If they say they stand more chance of turning a profit by developing a green field than reclaiming some bomb site in Bilston then local councils are expected to roll over and play dead.
Indeed, the Government has created an incentive - some might call it a blatant bribe - to make sure local councils do as they are told.
It's called the New Homes Bonus and it was invented to prevent the policy of "localism" undermining Whitehall's plans to concrete over the countryside.
Localism is supposed to mean that decisions are no longer taken by anonymous civil servants and here-today-gone-tomorrow Ministers.
It's supposed to mean decisions are taken by local people for local people, in other words, by councillors.
But Ministers know that, left to their own devices, councillors can't be trusted to turn ploughshares into bulldozers.
Some councillors may get it into their heads that their job is to represent the views of the voters and that would never do.
So, while in theory regional planning policies have been scrapped, the truth is that the Government is pursuing the same old war by other means.
And one of those means is the New Homes Bonus.
Last year, councils trousered £432 million in New Homes Bonuses, which works out at £2,710 per new house built. And there's plenty more where that came from.
Thanks to this scam, Bromsgrove Council, which is responsible for deciding whether to back the Hagley homes plan, will make about £470,000 just for doing what the Government tells it to do.
Do not under-estimate the power of this sort of chicanery. Who knows? Maybe just before the next local elections, they'll announce plans to spend £200,000 on a new children's playground in Hagley and everybody will be suitably grateful.
Ironically, this policy was introduced by Grant Shapps when he was Minister for Housing. He has now been promoted to Chairman of the Conservative Party.
He definitely deserves that job because now he will have to try explaining his ludicrous housing development policies to the very Tories who will be most badly affected by them.
For, as we know, Conservatives tend to live in leafy parts like Hagley and I shouldn't be surprised to find a majority of those who took to the streets last Saturday had voted Tory at the last election.
And, of course, they are hardly unique. All over the West Midlands, Tory-voting settlements face unwanted expansion.

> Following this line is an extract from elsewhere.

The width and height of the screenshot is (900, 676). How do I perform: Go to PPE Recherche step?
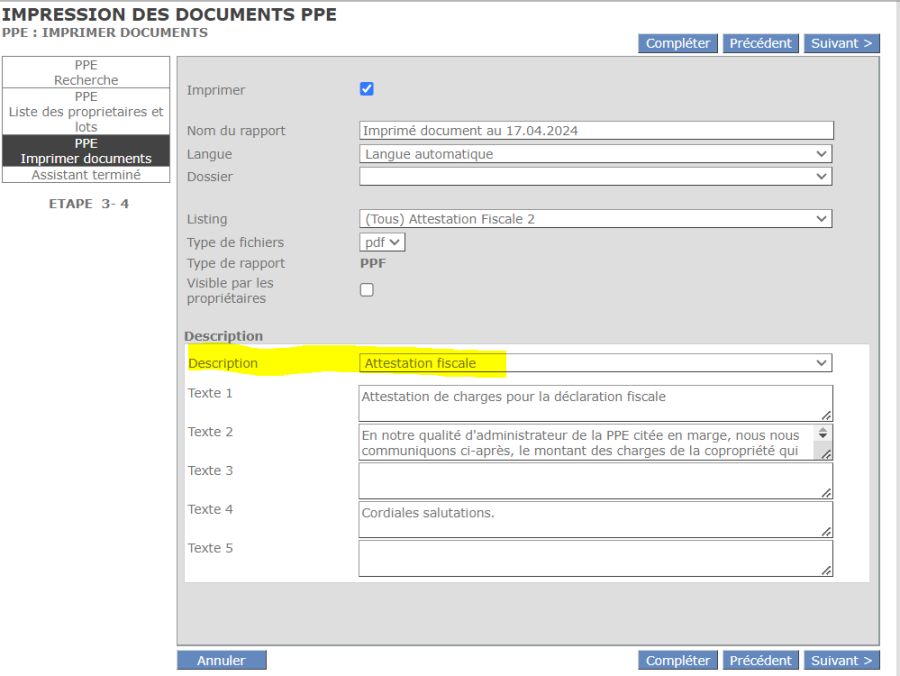[x=86, y=72]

Yet the inner city areas which truly need reviving will continue to be neglected.
It's hardly surprising. If a developer can start with a clean sheet - a green field - it's much easier, quicker and cheaper to build a housing estate than it would be to reclaim the unwanted site of some former factory.
Yet in an era when everyone is supposedly committed to the environment, it's obvious which kind of development is "green".

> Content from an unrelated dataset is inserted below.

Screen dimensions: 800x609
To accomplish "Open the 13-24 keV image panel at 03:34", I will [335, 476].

The Government's job should be to make sure our millions are spent where they can do most good.
Places like Bromsgrove should actually lose money if they approve green-field developments while any bonuses should be devoted to helping developers clean up wasteland to make it suitable for new housing.
And then there are the half a million homes standing empty up and down the country - thousands of them owned by the very councils now succumbing to the Government's bribery.
Why not refurbish them and put them to good use before a single tree gets chopped down?